A Haunted House by Virginia Woolf (1944)
Tuesday’s Tale of Terror July 16, 2013
Virginia Woolf? A tale of terror? Really? I agree this author is not known for her supernatural horror, but this story does possess a haunting and beautiful darkness. I can hear many of you saying, Oh no, Virginia Woolf with her high modernistic style and all that stream of consciousness prose is too dense. I’m not a fan of Woolf either, but A Haunted House (very short at 700 words) will likely surprise you at how entertaining this little tale is for a 7-minute read.
Here’s the key. Do not approach reading this story for plot or action. Woolf’s narrative style requires a close reading, slow and careful, to get the impact of her stunning language, the imagery, and the ghostliness. Create a blank page in your reading mind and expect nothing.
We are in an old English house with a garden, apple trees spinning darkness, wood pigeons bubbling their coos from wells of silence. We meet a ghostly couple in the first paragraph. They are searching for a buried treasure in the house. The live occupants of the house are fully aware of the ghosts from knockings, shutting of doors, wandering footsteps and … from “the pulse of the house.”
Try not to slide over a single line as they all carry a beauty and symbol of their own.
“Death was the glass; death was between us …” What possible buried treasure could these two ghosts desire to find for themselves now?
Woolf will keep you suspended until the very last line and, once you absorb it, I dare you not to murmur a small gasp.
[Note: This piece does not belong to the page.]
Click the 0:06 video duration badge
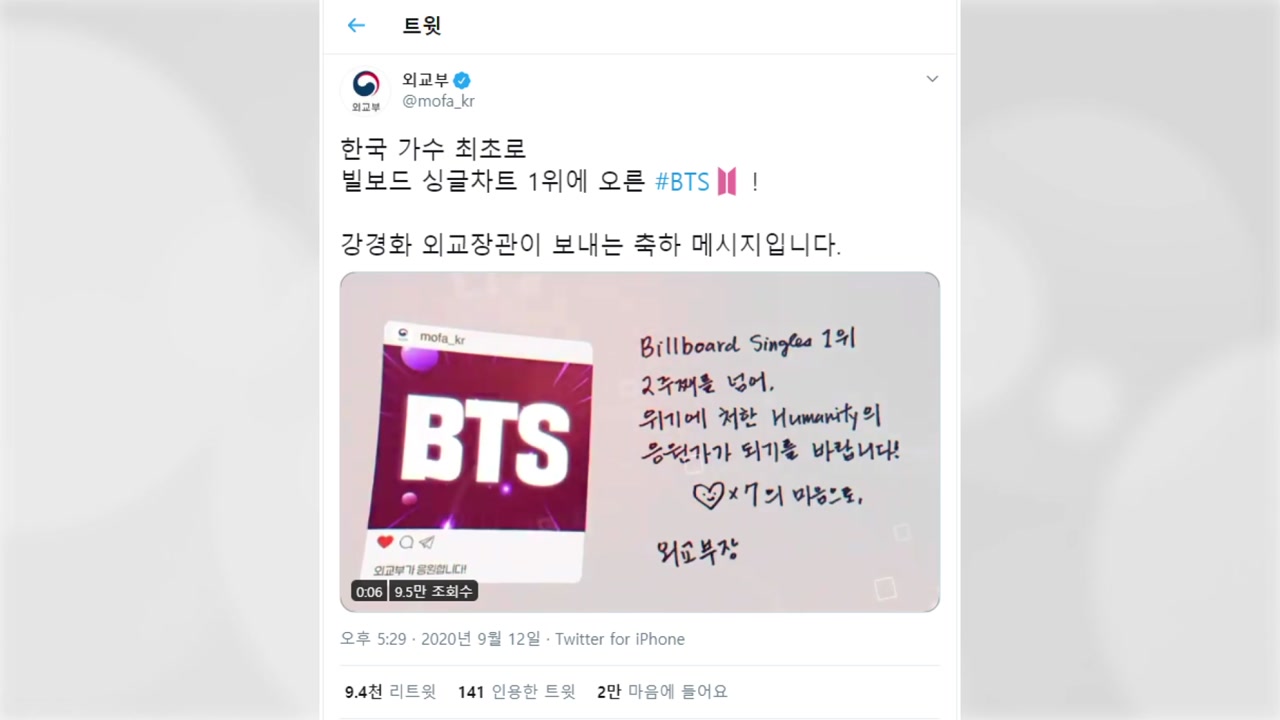1280x720 pixels. click(x=369, y=591)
Read this flash fiction at University of Adelaide:
Listen to the narration by David Federmen, Librivox, Ghost Story Collection on YouTube:
If you liked the literary darkness of A Haunted House by Woolf, do leave me a message. This type of story is quite a diversion from the typical tales of terror on this blog. Did you find it refreshing? boring? too literary? stimulating?
Virginia Woolf, born January 25, 1882 – died March 28, 1941.
“I want to write a novel about Silence,” he said; “the things people don’t say.” The Voyage Out.
“She seemed a compound of the autumn leaves and the winter sunshine …” Night and Day
“The wave paused, and then drew out again, sighing like a sleeper whose breath comes and goes unconsciously.” The Waves
“And somehow or other, the windows being open, and the book held so that it rested upon a background of escallonia hedges and distant blue, instead of being a book it seemed as if what I read was laid upon the landscape not printed, bound, or sewn up, but somehow the product of trees and fields and the hot summer sky, like the air which swam, on fine mornings, round the outline of things.” The Essays, Vol 3: 1919-1924.
Virginia Woolf’s advice on life, women, writing, and the world:
Also, click this link to visit March 28, 2017 here at Reading Fiction Blog to view Virginia Woolf’s Suicide Letter post.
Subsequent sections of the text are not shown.